Saturday, September 29, 2007

How would we define "victory" in Iraq?

President Bush claims that we're on the road to "victory" in Iraq. I wonder how we would define an American military victory in that chaotic land. A "victory" requires a "winner" and a "loser." We have so many different Iraqi enemies that it would be hard to figure out who is the primary loser.

Can you picture Muqtada al-Sadr, the anti-American cleric who leads the Shiite militia, the Mehdi Army, sitting down with Lt. Gen. David Patreaus, the U.S. commander, to surrender? Or the leader of the Sunni insurgents or the head of Al-Qaeda in Mesopotamia acknowledging defeat at a formal surrender ceremony?

The President and his war-hawk supporters are in fantasy-land when they treat Iraq as a conventional war in which one side surrenders to the other. We are engaged in guerrilla warfare. And it is unlike other guerrilla conflicts in which insurgents fight against an established central government. In Iraq, two different wars are waging.

In one, Shiite forces are battling Sunni forces in what is essentially a civil war. In the other war, Sunni insurgents and radical Shiite factions like the Mehdi Army are fighting the U.S. And all the while, anti-American elements are infiltrating the Iraq government's official army and police units to aid the Shiite guerrillas.

Meantime, the Maliki-headed central Iraqi government, which we installed and for whom we are shedding American lives to protect, plays footsie with Iran, the country Bush fears would take over Iraq if U.S. forces withdrew.

President Bush recently boasted that we have won the allegiance of a handful of Sunni tribal sheiks willing to help fight both the Sunni insurgents and Al-Qeada in Mesopotamia, the homegrown terrorist group inspired, but not necessarily linked to Osama Bin-Laden's original Afghan-based terror organization.
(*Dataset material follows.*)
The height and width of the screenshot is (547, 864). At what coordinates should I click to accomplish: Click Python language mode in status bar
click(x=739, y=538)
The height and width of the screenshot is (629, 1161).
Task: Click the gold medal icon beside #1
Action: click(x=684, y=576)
Within days, our new "allies" were assassinated. Other Sunni tribal sheiks are highly unlikely to cooperate with us. Those same Sunni insurgents are now systematically killing loyal commanders of Iraqi police and military units.

In their recent testimony before Congressional committees, both Lt. Gen. Patreaus and Ryan Crocker, our ambassador to Baghdad, appeared reluctant to agree with President Bush's absurd argument that our involvement in Iraq has made the U.S. more secure.

In fact, the invasion and the subsequent bloody occupation of Iraq have made us more vulnerable to terrorism. Agitated by what they see as the suffering of their fellow Muslims, Islamic extremists are pouring into Iraq from other Muslim countries, eager to kill American "infidels." Iraq has replaced Afghanistan as the primary training ground for Islamic terrorists.

Just as important, many defense experts worry that American military capabilities have been so weakened by our involvement in Iraq that we are ill-prepared to contend with new threats to national security.

This is the situation that President Bush will bequeath to his successor in the White House. As the next President wrestles with Iraq, Bush expects to be on the lecture circuit, as he told the author of a new Bush biography, to "replenish the old coffers." He envies how Bill Clinton has cashed in on his Presidency.